Sunday, May 18, 2008

The Good News in International Adoption

International adoption is really taking a beating in the press. Allegations of corruption point to the role that foreign fees and foreign orphanage donations play in bringing children into the adoption process. Incentives paid to “baby finders” to meet the high demand from potential adopters amount to little more than child-trafficking.

There are over 140,000,000 children worldwide in need of care, and 50 prospective adoptive parents for every 1 adoptable international infant. What many eager prospective adoptive parents do not know is that the vast majority of these children are not adoptable. Most are brought to local orphanages simply because their impoverished parents cannot afford to feed them.

Sadly, what was once a humanitarian response to a human need---willing adults reaching out to help a child in dire need---has become a business response to the fundamental law of supply and demand. And the demand is for the youngest and healthiest. Whenever these two basic factors are out of whack, corruption finds fertile ground. Despite some cases of clear corruption, U.S. adoption agencies active in Vietnam, Guatemala and other countries under close scrutiny by the Department of State say that most intercountry adoptions are ethical.

While some adoption agencies in this country have come under a dark cloud of suspicion and attack, many have commendable records for outstanding humanitarian work around the world to help children and keep families together. Dawn Degenhardt, founder of MAPS in Houlton, Maine, retired three years ago after working for over 35 years in domestic and international adoption and established The Degenhardt Foundation. And Filis Casey, founder of The Alliance for Children in Wellesley, Massachusetts, started The Alliance for Children Foundation, an international relief organization dedicated to improving the physical and emotional well-being of abandoned children living in orphanages in Asia, Eastern Europe and Latin America.
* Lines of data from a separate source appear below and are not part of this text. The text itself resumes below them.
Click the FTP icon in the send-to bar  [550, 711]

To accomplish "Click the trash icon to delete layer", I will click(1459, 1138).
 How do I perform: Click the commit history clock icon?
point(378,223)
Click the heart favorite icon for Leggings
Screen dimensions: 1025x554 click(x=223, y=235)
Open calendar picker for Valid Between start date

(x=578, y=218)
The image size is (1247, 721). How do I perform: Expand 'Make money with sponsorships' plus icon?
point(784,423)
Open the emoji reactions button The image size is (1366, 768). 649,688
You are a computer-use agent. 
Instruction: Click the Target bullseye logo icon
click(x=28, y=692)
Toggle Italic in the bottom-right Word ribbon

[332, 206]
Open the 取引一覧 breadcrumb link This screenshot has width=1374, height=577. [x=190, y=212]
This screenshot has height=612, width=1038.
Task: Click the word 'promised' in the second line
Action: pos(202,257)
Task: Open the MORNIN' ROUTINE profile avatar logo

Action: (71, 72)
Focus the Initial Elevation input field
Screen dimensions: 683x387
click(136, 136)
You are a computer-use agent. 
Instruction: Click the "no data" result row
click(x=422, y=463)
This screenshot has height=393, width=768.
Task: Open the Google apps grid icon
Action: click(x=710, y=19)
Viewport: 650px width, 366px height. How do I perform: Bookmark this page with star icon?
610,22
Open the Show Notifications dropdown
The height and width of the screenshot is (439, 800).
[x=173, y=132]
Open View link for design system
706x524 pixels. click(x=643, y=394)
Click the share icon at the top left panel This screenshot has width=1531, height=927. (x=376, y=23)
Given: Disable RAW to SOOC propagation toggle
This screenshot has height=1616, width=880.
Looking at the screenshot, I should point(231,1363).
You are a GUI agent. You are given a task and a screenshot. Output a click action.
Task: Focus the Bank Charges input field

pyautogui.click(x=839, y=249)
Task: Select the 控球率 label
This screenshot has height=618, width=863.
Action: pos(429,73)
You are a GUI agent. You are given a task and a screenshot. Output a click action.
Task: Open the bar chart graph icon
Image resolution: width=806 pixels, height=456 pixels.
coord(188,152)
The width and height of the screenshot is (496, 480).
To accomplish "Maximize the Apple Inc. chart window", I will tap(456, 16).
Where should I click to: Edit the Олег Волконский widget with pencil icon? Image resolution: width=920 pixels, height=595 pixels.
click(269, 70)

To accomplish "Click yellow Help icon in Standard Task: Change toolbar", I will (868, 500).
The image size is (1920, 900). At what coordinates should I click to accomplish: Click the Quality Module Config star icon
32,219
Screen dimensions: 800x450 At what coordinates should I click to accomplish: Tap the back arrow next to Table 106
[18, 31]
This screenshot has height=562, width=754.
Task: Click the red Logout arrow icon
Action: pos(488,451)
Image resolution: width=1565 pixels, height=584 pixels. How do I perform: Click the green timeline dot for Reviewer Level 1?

Both women are long-time advocates for children. “The children who are adopted are the lucky ones,” says Casey. “My concern is for the ones left behind.” So, working closely with local officials in Hubei and Anhui Provinces, the Foundation built apartments for Chinese foster parents to live with groups of 6 orphans as stable families. It is modeled after the very successful Sunbeam Village project in Hefei that has been supported by the AFC Foundation for 5 years. The Foundation funds additional projects in Colombia, Ecuador and Russia. Click here to read more.

Degenhardt builds orphanages and hospitals, but she also funds special projects such as the Boat Builder Project in Cam Kim, Viet Nam. Here, economically disadvantaged youth are receiving training in traditional boat building skills from master boat builders. Students are learning a valuable skill and the boats produced from their work will be given to poor families. Click here to read more.

Until recently, a combination of adoption fees paid by families, donations, fundraising efforts and grants funded most humanitarian projects. However, international adoption fees can no longer be counted on to support humanitarian projects of such magnitude. “The need is still there,” says Degenhardt. “Do we simply turn our back on the children?”

For Casey, Degenhardt and others, the only answer is “no.”